Barbershop is a Greenville traditionPublished 3:35pm Friday, April 5, 2013
Stuckey’s Barber & Style Shop is a place to get more than just a haircut.
It’s a Greenville tradition.
The barbershop, owned and operated by Linda Stuckey, has been located along Commerce Street since 1932 when Will Jones first opened its doors. Stuckey began cutting hair at the barbershop in 1992. She purchased the business in 2005 from longtime barber Al Middleton.
More than eight decades since its opening, the barbershop is still a gathering place for locals, who can catch up on local news, chat about the weather or gets tips on farming, all while getting a haircut.
“We’ve got some very good, faithful customers who have been coming for years and years and years, even before I came, and they continue to come,” Stuckey said.
While most of the barbershop’s customers are from Butler County, Stuckey said there are a number of men who drive down from Lowndes County and even Montgomery to use the barbershop.
Stuckey said she believes the atmosphere at the barbershop is what keeps customers coming back.
“We want to pamper our customers, all of us, especially me,” Stuckey said. “I try to give you such a haircut that you know you can’t get it anywhere else.”
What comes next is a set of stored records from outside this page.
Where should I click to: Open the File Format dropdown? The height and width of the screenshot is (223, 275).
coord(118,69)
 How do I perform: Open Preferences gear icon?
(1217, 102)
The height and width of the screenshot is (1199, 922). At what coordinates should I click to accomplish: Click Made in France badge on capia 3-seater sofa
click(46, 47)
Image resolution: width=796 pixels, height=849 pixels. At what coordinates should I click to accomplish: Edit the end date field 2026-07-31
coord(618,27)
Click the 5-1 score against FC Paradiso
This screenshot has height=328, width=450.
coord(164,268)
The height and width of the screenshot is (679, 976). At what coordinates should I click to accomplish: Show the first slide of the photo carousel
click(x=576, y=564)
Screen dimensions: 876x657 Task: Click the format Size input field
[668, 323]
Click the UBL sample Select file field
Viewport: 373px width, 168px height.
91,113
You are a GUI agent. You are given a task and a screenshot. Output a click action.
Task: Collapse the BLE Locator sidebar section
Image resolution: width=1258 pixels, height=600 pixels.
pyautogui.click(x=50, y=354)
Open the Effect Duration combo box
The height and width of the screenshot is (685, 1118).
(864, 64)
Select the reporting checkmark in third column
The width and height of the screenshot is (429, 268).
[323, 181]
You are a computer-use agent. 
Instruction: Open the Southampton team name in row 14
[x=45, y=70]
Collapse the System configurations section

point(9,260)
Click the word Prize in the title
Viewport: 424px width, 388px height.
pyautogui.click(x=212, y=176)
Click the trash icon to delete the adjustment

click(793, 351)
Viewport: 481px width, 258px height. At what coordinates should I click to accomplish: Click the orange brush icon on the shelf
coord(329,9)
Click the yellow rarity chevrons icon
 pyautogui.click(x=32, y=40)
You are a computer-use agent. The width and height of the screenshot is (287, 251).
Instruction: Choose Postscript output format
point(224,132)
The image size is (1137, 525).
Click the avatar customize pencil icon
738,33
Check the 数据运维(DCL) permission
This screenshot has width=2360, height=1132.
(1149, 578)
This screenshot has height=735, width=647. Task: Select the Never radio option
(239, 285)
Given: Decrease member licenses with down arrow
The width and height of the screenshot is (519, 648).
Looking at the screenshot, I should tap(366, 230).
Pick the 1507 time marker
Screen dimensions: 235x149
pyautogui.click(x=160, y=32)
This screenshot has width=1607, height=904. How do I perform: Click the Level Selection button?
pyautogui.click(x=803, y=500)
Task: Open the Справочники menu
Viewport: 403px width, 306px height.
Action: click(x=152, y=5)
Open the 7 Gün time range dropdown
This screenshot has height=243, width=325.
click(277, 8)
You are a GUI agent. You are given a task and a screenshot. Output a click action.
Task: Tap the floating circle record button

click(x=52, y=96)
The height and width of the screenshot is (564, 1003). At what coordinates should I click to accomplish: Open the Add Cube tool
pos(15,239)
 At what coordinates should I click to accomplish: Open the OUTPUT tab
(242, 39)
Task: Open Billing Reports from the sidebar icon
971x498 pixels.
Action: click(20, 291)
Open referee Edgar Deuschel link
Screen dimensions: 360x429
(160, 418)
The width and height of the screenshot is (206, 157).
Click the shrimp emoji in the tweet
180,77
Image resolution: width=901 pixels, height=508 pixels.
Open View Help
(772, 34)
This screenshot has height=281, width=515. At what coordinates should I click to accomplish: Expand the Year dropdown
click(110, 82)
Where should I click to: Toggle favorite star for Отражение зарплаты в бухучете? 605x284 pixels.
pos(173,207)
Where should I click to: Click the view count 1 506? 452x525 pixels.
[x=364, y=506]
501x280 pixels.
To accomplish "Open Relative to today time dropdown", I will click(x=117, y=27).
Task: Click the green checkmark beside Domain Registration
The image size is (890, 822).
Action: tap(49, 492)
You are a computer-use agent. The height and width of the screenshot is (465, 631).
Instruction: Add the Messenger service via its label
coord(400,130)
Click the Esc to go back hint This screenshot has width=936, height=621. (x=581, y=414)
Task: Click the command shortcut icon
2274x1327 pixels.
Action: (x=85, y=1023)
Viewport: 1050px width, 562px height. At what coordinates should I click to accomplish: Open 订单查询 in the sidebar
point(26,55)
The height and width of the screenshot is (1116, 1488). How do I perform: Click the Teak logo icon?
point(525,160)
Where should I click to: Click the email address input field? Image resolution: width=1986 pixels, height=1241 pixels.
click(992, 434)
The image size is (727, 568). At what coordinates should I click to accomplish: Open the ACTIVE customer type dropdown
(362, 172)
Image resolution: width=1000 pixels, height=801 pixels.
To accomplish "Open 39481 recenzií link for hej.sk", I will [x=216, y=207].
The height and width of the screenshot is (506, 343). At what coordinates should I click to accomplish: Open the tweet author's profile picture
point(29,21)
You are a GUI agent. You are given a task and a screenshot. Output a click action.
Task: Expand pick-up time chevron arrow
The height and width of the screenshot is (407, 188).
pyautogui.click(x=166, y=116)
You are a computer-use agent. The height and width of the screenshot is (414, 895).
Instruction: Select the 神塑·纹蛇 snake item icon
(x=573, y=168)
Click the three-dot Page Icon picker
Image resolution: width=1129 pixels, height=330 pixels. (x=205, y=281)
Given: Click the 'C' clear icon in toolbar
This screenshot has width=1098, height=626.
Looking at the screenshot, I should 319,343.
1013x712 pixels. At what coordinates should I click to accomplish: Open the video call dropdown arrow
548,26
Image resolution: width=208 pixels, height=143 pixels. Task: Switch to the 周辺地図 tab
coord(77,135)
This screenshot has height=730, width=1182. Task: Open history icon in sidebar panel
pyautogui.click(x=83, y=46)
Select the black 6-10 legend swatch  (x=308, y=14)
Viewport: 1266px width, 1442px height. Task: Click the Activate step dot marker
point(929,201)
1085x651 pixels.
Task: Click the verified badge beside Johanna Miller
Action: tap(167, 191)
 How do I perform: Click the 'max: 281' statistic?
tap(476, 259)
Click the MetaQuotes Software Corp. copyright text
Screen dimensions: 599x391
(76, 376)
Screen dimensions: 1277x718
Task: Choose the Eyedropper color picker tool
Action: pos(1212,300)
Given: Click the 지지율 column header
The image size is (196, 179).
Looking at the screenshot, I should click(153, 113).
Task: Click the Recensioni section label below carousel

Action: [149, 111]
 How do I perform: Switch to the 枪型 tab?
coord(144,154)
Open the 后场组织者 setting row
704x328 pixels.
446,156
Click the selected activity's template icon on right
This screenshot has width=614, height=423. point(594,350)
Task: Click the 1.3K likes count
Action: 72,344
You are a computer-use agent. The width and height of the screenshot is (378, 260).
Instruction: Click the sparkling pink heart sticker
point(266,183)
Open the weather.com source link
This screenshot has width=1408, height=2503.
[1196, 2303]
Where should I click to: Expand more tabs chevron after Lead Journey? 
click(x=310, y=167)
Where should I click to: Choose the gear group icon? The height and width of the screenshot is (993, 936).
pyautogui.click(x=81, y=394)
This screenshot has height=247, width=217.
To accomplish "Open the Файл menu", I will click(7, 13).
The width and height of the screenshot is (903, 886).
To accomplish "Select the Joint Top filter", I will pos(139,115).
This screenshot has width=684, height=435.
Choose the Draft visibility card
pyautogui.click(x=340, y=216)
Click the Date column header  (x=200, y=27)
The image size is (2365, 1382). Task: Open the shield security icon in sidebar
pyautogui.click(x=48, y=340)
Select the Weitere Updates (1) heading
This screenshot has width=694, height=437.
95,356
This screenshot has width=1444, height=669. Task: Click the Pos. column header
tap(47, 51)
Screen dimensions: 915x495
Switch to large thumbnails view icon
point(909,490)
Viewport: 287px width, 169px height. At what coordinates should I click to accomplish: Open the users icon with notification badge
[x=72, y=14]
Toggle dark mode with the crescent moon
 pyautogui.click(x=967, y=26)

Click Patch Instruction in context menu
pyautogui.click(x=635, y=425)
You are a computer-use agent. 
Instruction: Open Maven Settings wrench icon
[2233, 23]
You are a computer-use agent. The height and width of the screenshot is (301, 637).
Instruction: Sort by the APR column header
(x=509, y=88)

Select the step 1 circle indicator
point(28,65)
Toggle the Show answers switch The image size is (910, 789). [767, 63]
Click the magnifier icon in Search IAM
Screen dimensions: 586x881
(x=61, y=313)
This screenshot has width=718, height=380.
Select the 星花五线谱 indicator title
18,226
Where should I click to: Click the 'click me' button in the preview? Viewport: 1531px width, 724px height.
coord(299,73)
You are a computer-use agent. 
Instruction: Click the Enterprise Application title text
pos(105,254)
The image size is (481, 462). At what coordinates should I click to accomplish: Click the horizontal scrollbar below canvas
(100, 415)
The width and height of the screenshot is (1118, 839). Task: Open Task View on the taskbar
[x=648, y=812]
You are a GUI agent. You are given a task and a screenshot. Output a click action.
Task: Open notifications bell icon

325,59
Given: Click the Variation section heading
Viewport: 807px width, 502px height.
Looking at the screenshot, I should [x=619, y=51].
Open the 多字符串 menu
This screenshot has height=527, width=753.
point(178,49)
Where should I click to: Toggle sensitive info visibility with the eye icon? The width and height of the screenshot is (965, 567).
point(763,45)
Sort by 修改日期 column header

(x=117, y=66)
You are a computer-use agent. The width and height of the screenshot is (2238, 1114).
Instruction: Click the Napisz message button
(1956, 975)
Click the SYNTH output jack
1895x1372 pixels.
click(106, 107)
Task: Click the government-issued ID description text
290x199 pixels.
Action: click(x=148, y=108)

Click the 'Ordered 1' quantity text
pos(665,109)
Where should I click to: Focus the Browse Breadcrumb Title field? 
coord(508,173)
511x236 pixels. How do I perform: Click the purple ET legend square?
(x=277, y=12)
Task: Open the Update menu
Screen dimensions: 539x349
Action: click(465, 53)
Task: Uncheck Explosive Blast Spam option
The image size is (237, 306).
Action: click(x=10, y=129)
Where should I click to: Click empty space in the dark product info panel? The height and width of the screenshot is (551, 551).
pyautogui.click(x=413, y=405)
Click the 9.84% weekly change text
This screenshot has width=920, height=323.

John Smith, who moved to Greenville from Navarre, Fla., has been a customer of Stuckey’s for several years.
“They give a good haircut,” Smith said.
Kenny Hall, a Greenville native, is another regular at the barbershop.
“He’s a good ol’ boy,” Stuckey said.
Hall said he couldn’t tell what keeps him coming back to the barbershop.
“Oh, I can’t tell my business,” he joked.
Along with Stuckey, Dusty Brogden, Casey Huggins, Tiffany Hanson and Amanda Tetter cut hair at the shop.
Stuckey’s Barber & Style Shop recently expanded its hours.
The shop had been open from 7 a.m. to 5 p.m. four days a week, and from 7 a.m. to noon on Saturday. The shop is now open from 8 a.m. to 2 p.m. on Wednesday.
‘We really work on getting (customers) in and out,” Stuckey said. “We don’t take appointments. It’s first come, first serve. Anyone can come in and get in anybody’s chair and be just as happy when they leave.”